[What you should do] Exactly reproduce the lines of the listing below from the one containing "Task: Open Property" through the one containing "Task: Click the 小計 (Subtotal) icon". Skip the images.

[Entries shown]
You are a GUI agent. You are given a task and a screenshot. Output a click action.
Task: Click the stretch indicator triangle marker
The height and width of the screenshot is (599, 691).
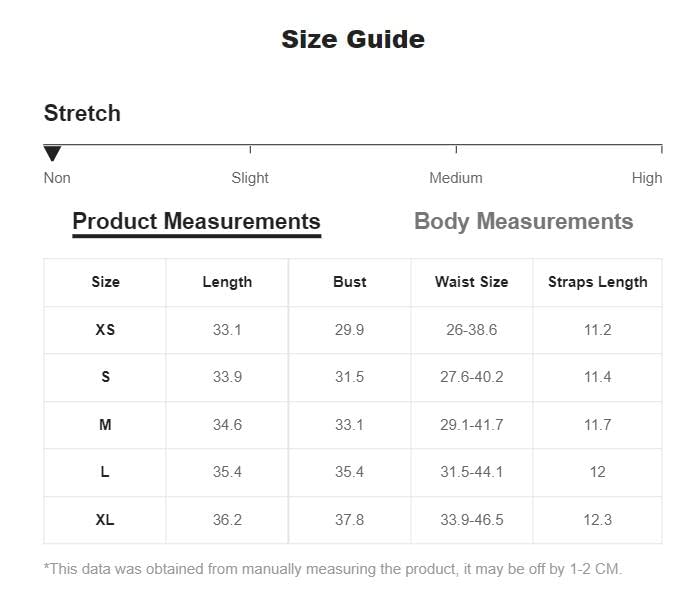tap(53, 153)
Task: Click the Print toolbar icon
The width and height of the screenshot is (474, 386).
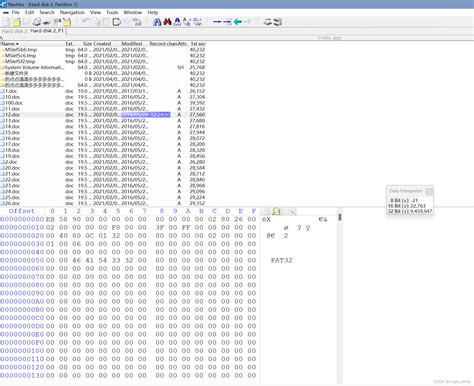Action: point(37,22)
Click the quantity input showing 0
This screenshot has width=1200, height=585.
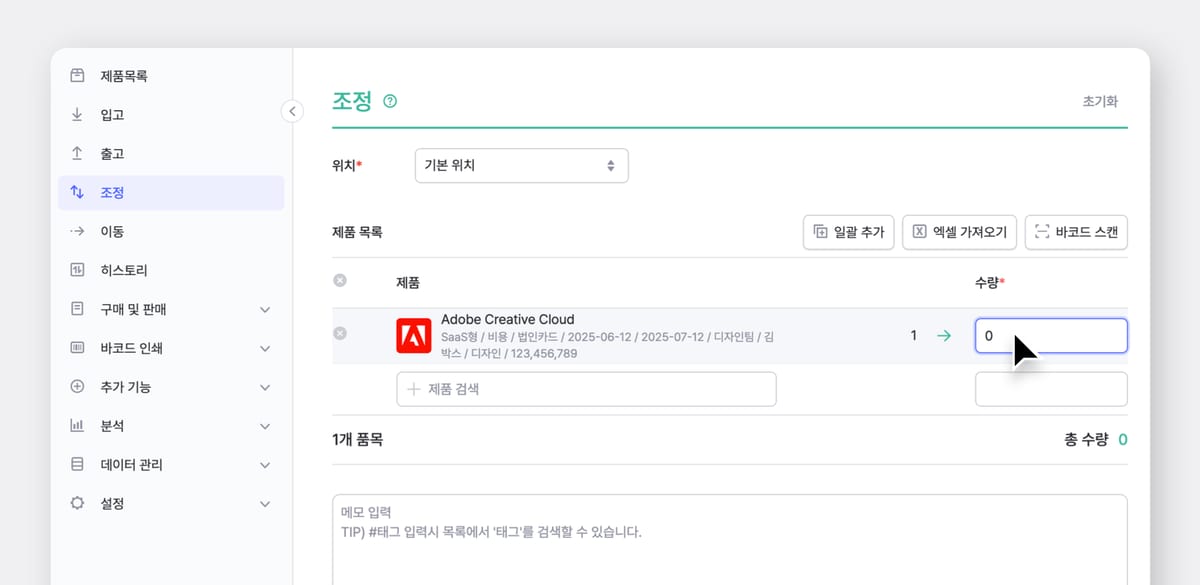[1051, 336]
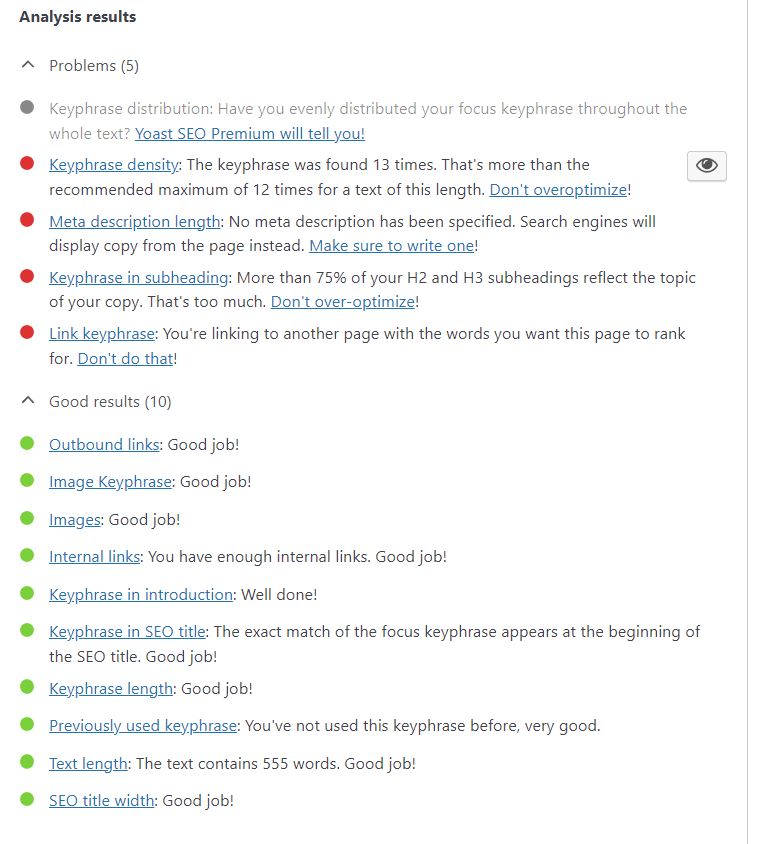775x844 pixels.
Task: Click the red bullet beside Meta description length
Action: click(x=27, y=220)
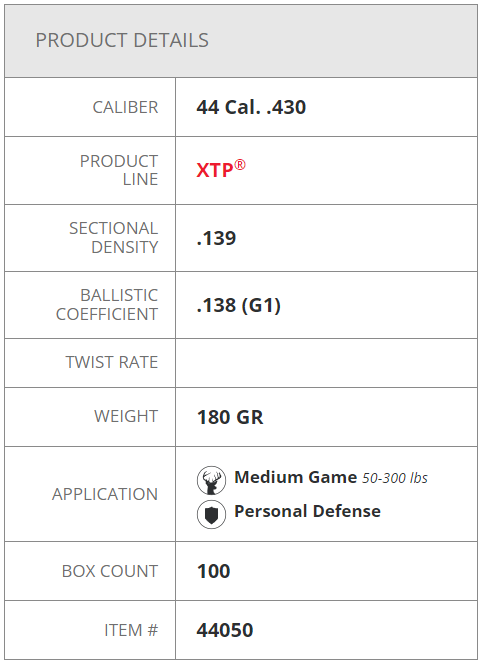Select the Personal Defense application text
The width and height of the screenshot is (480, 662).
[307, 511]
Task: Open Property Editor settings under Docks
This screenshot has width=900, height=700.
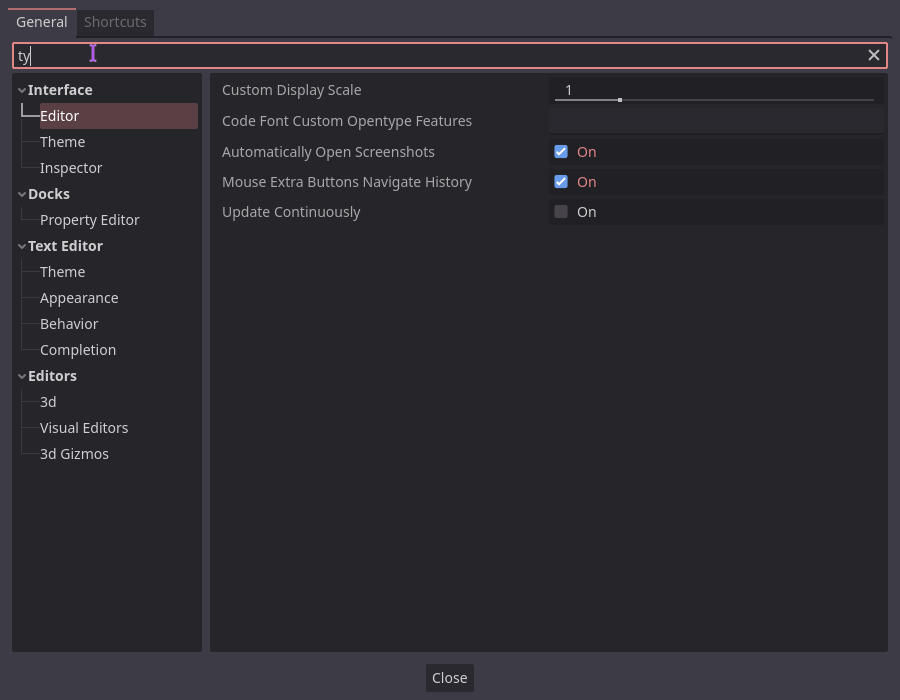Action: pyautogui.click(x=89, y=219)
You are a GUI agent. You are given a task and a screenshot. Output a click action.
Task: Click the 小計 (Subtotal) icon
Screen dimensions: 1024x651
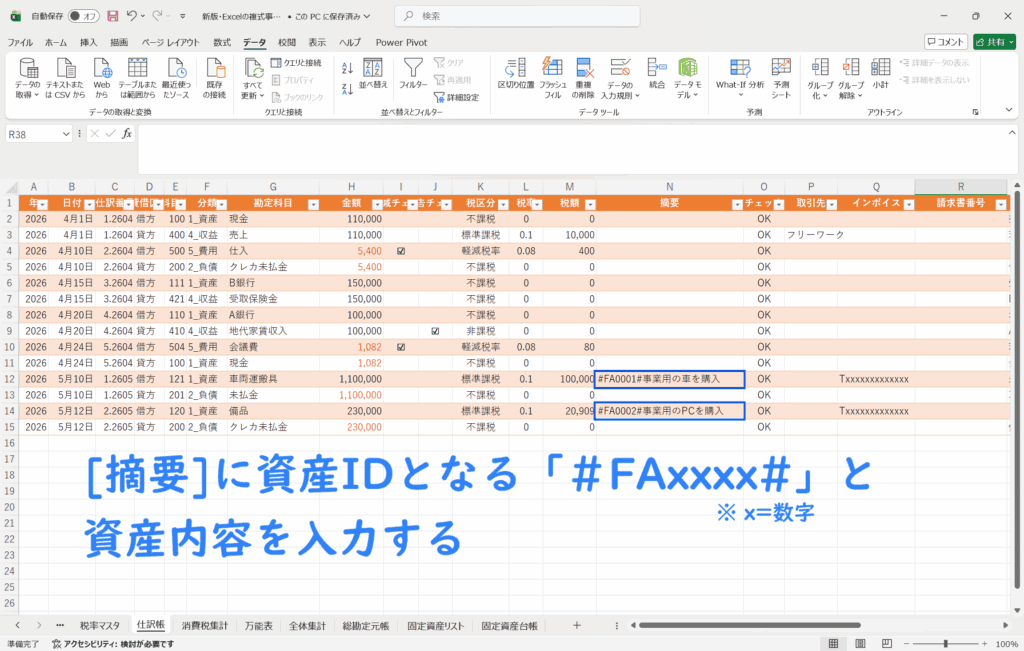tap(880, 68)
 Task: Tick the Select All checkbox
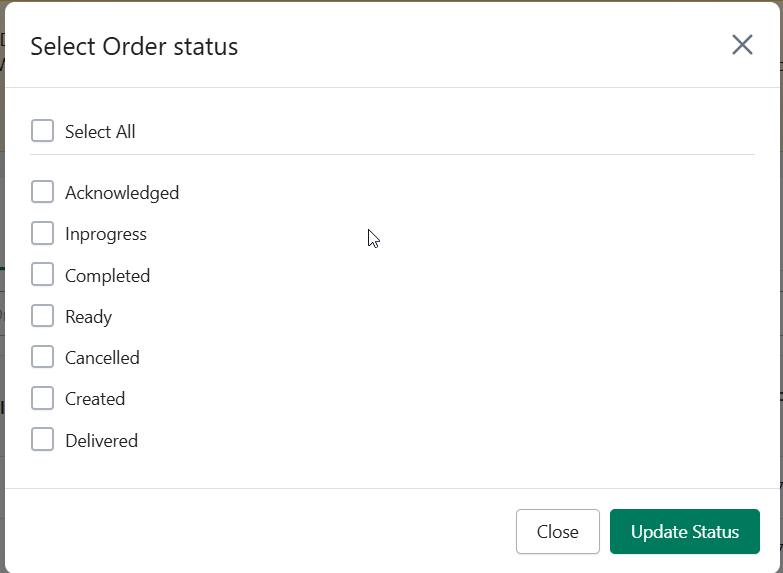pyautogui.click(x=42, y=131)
--
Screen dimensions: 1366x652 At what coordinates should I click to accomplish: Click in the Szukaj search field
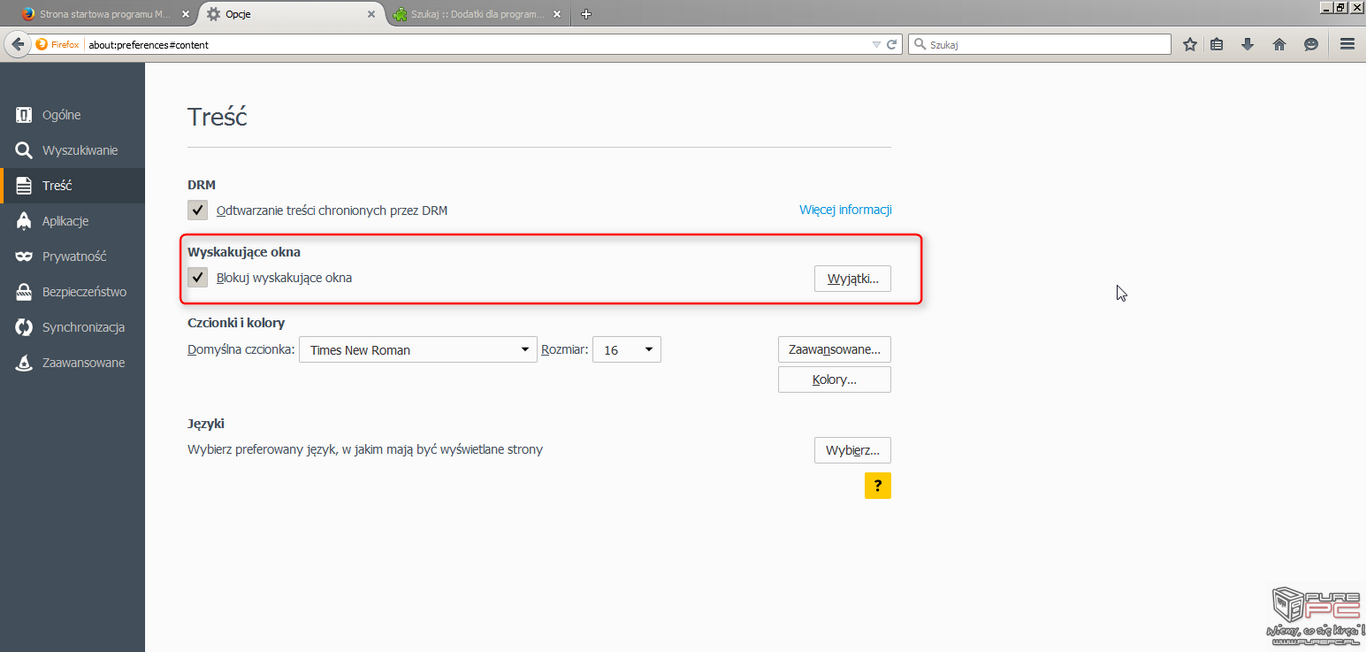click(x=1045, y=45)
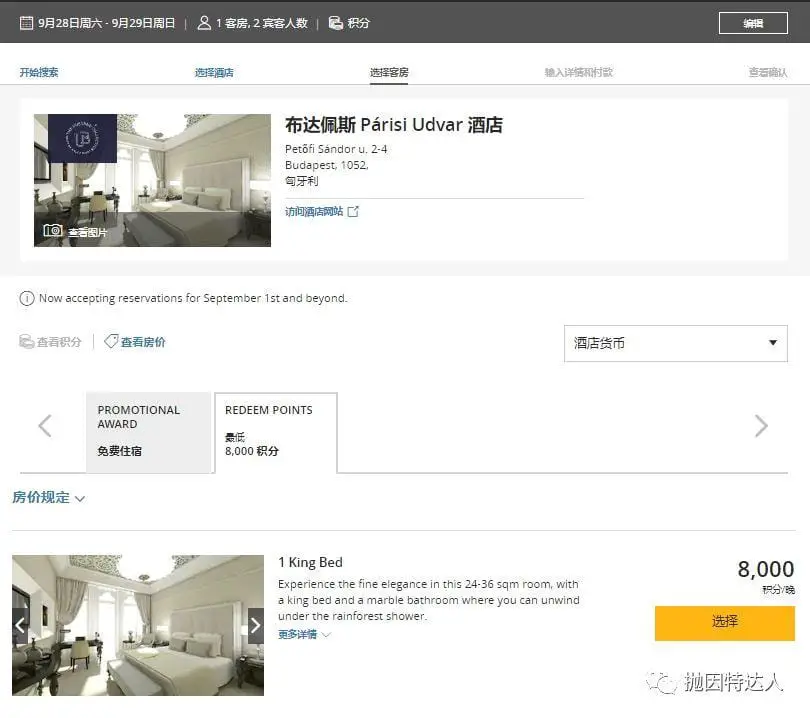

[Response for this exercise]
Task: Open Property Editor settings under Docks
This screenshot has width=900, height=700.
Action: pyautogui.click(x=89, y=219)
You are a GUI agent. You are given a task and a screenshot. Output a click action.
Task: Click the 小計 (Subtotal) icon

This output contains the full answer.